New York Times op-ed: It’s Getting Harder to Talk About God, by Jonathan Merritt (author, Learning to Speak God From Scratch: Why Sacred Words Are Vanishing — And How We Can Revive Them (2018)):
More than 70 percent of Americans identify as Christian, but you wouldn’t know it from listening to them. An overwhelming majority of people say that they don’t feel comfortable speaking about faith, most of the time.
During the Great Depression, the playwright Thornton Wilder remarked, “The revival in religion will be a rhetorical problem — new persuasive words for defaced or degraded ones.” Wilder knew that during times of rapid social change, God-talk is often difficult to muster.
We may have traded 1930s-level poverty and hunger for a resurgence in racism, sexism and environmental cataclysm, but our problems are no less serious — or spiritually disorienting. While many of our most visible leaders claim to be religious, their moral frameworks seem unrecognizable to masses of other believers. How do we speak about God in times like these when God is hard to spot?
As a student of American Christianity and the son of a prominent megachurch pastor, I’ve been sensing for some time that sacred speech and spiritual conversation are in decline. But this was only a hunch I had formed in response to anecdotal evidence and personal experience. I lacked the quantitative data needed to say for sure.
So last year, I enlisted the Barna Group, a social research firm focused on religion and public life, to conduct a survey of 1,000 American adults. This study revealed that most Americans — more than three-quarters, actually — do not often have spiritual or religious conversations. ...

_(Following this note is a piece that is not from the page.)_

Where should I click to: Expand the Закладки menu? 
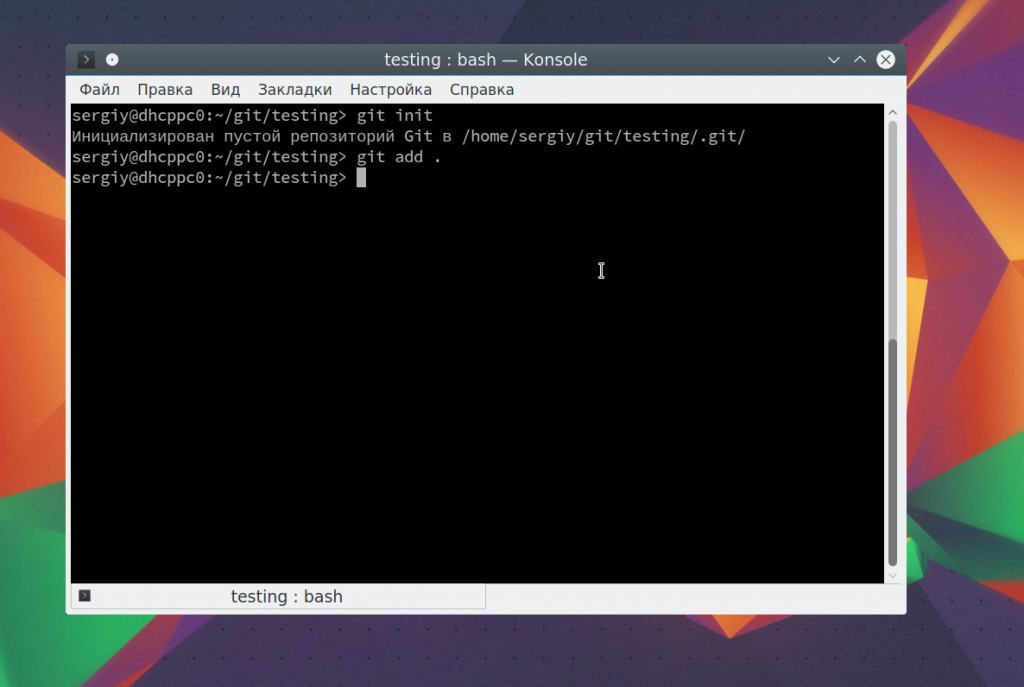pos(294,90)
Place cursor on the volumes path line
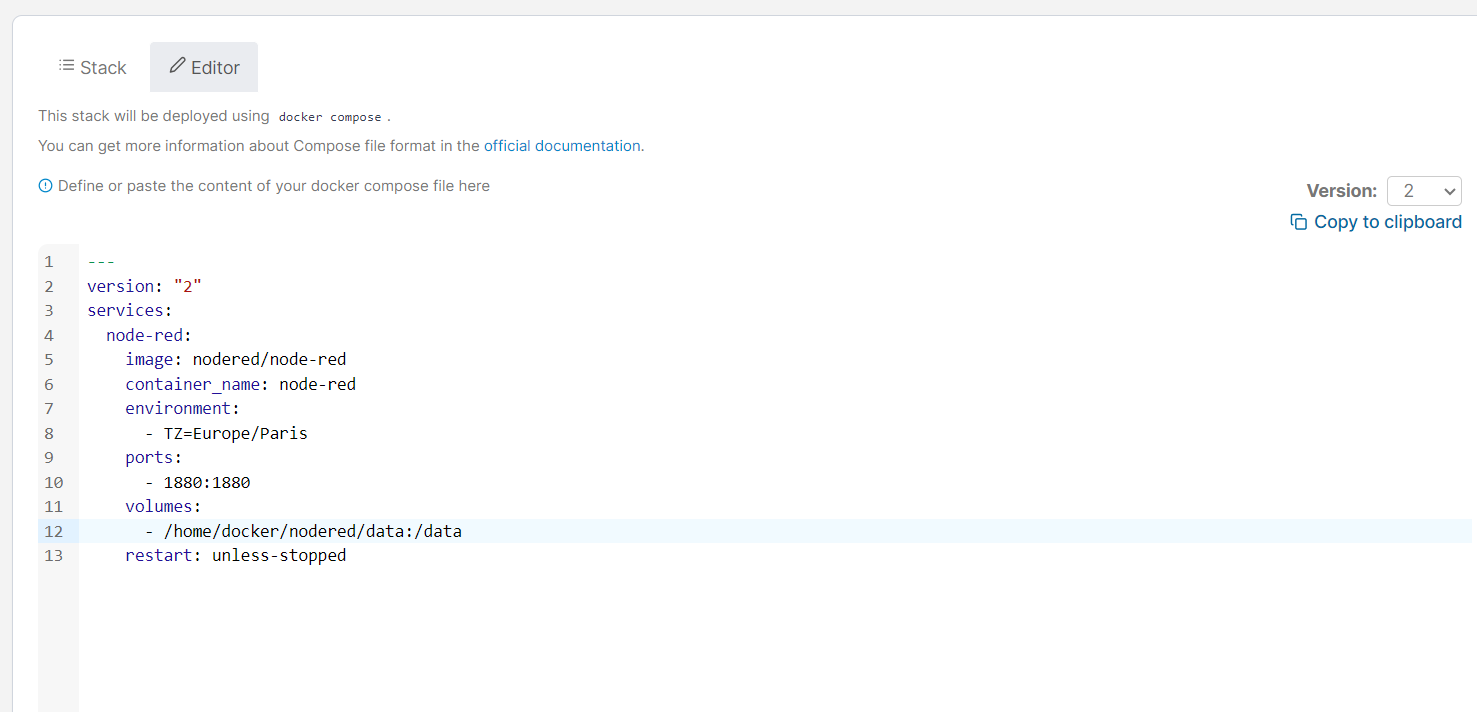Screen dimensions: 1477x712 pyautogui.click(x=312, y=531)
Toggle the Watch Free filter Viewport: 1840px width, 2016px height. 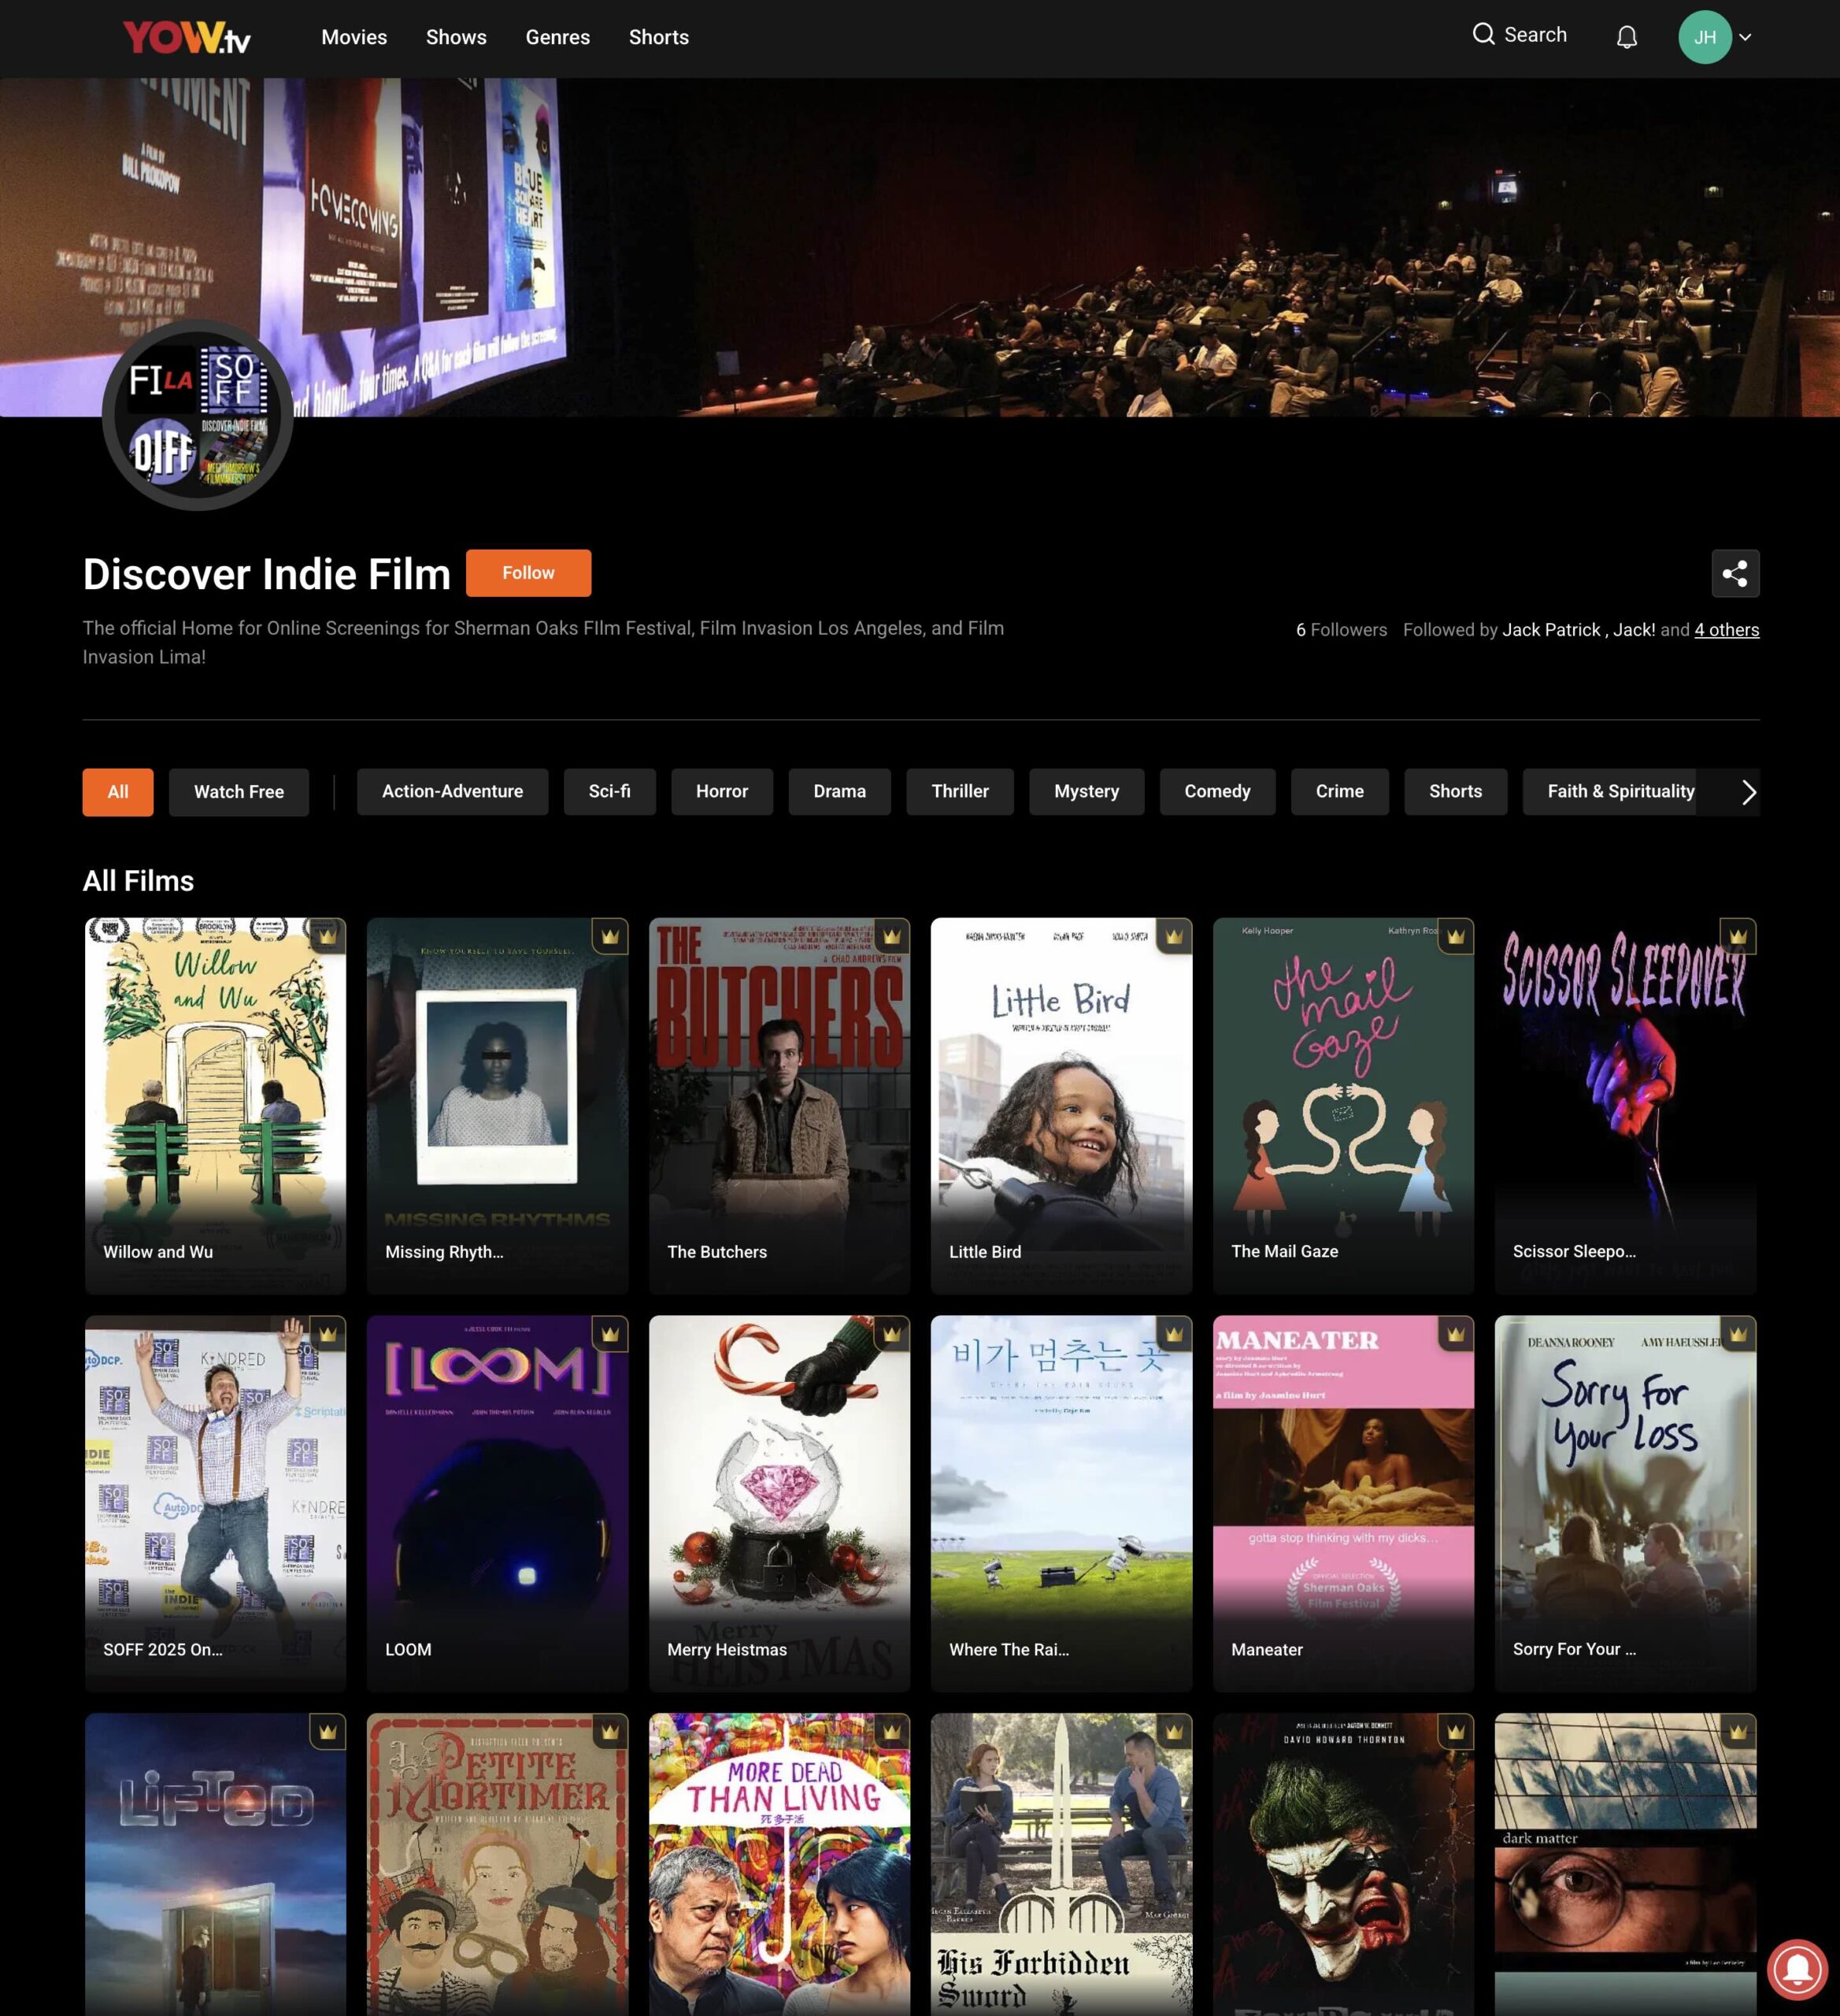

For those who practice Christianity, such trends are confounding. It is a religion that has always produced progeny through the combination of spiritual speech and good deeds. Nearly every New Testament author speaks about the power of spiritual speech, and Jesus final command to his disciples was to go into the world and spread his teachings. You cannot be a Christian in a vacuum.
And yet even someone like me who has spent his entire life using God-talk knows how hard it has become. Five years ago, I moved from the Bible Belt to New York City and ran headfirst into an unexpected language barrier. Sure, I could still speak English as well as I always had. But I could no longer “speak God.”
By this I mean that spiritual conversations, once a natural part of each day for me, suddenly became a struggle. Whether I spoke to a stranger or a friend, the exchange flowed freely so long as I stuck to small talk. But conversations stalled out the moment the subject turned spiritual. ...
Christians in 21st-century America now face our own serious “rhetorical problem.” We must work together to revive sacred speech and rekindle confidence in the vocabulary of faith. If we cannot rise to this occasion, sacred speech will continue its rapid decline — and the worst among us will continue to define what the word “Christian” means.